→ Brief: Retype the records character for character, from the line containing "You are a computer-use" up to and including the final line. Leave the pictures out of your copy.

────

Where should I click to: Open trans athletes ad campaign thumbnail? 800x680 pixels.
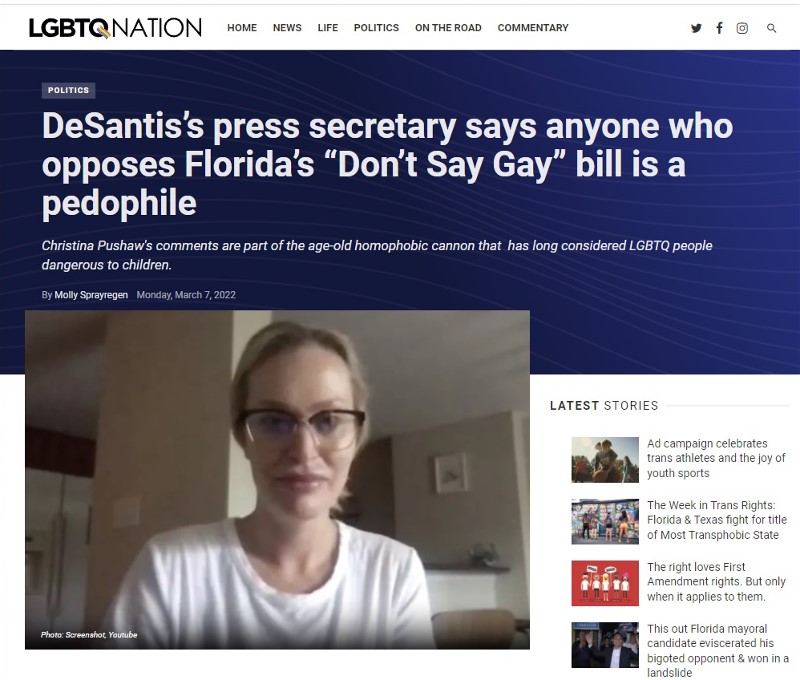(x=605, y=460)
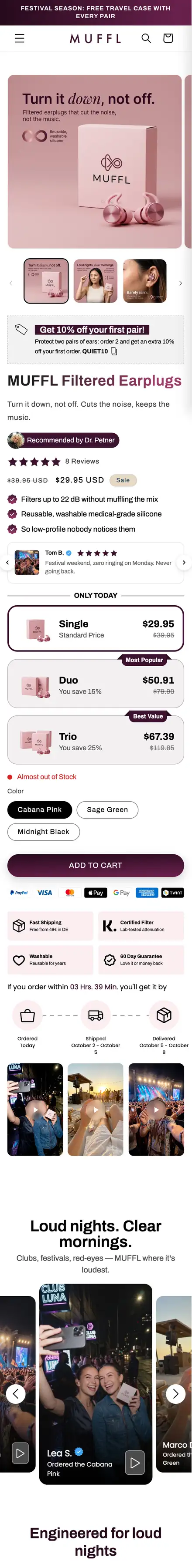The height and width of the screenshot is (1568, 192).
Task: View the Barely there ear thumbnail
Action: click(144, 280)
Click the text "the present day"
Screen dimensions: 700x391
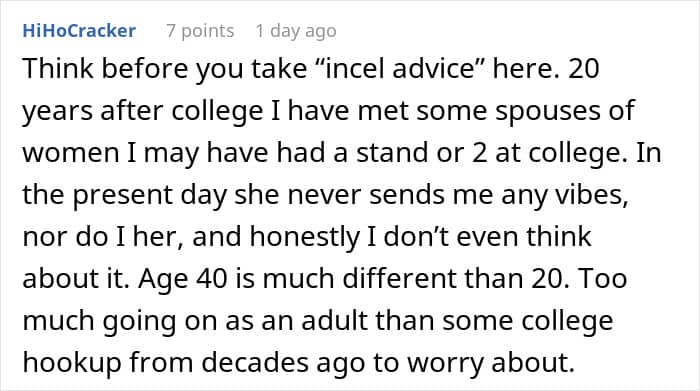pyautogui.click(x=125, y=196)
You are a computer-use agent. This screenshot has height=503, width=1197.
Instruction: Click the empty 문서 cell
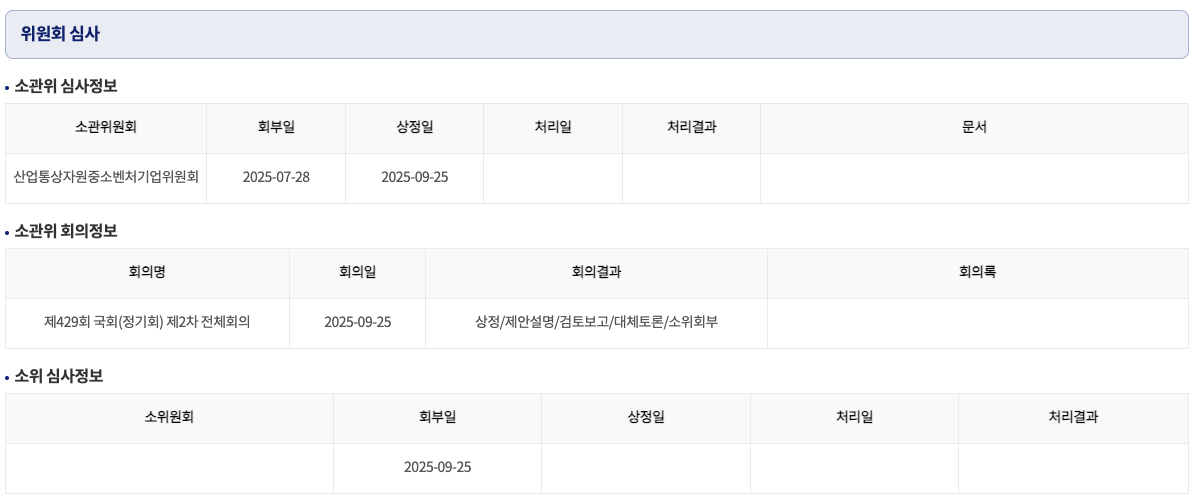coord(975,178)
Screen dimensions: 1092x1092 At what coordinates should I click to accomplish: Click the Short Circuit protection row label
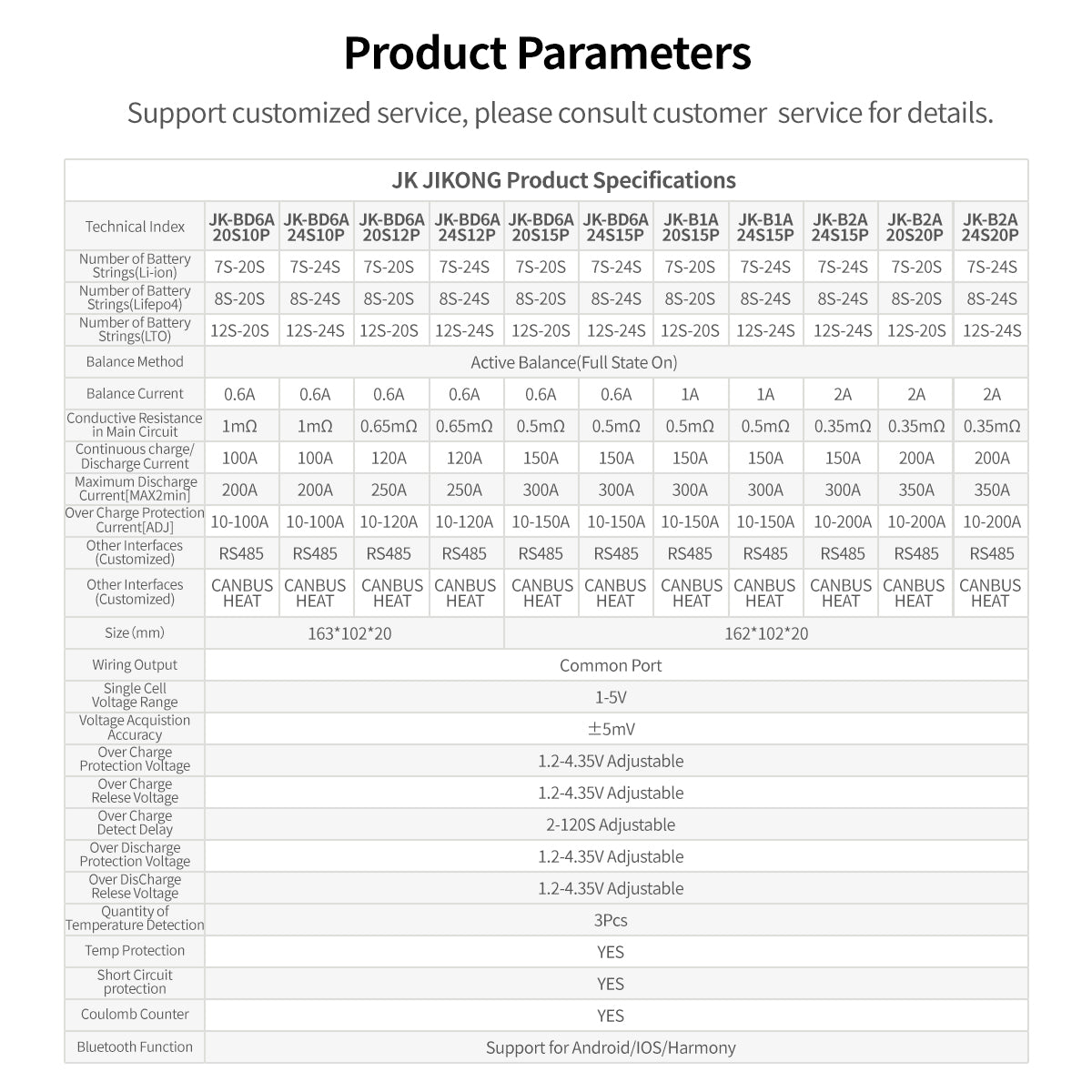135,982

────

→ Finished task:
You are a computer-use agent. This screenshot has height=503, width=1197.
Instruction: Click the empty 문서 cell
coord(975,178)
Screen dimensions: 1092x1092 At what coordinates should I click to accomplish: Click the Short Circuit protection row label
135,982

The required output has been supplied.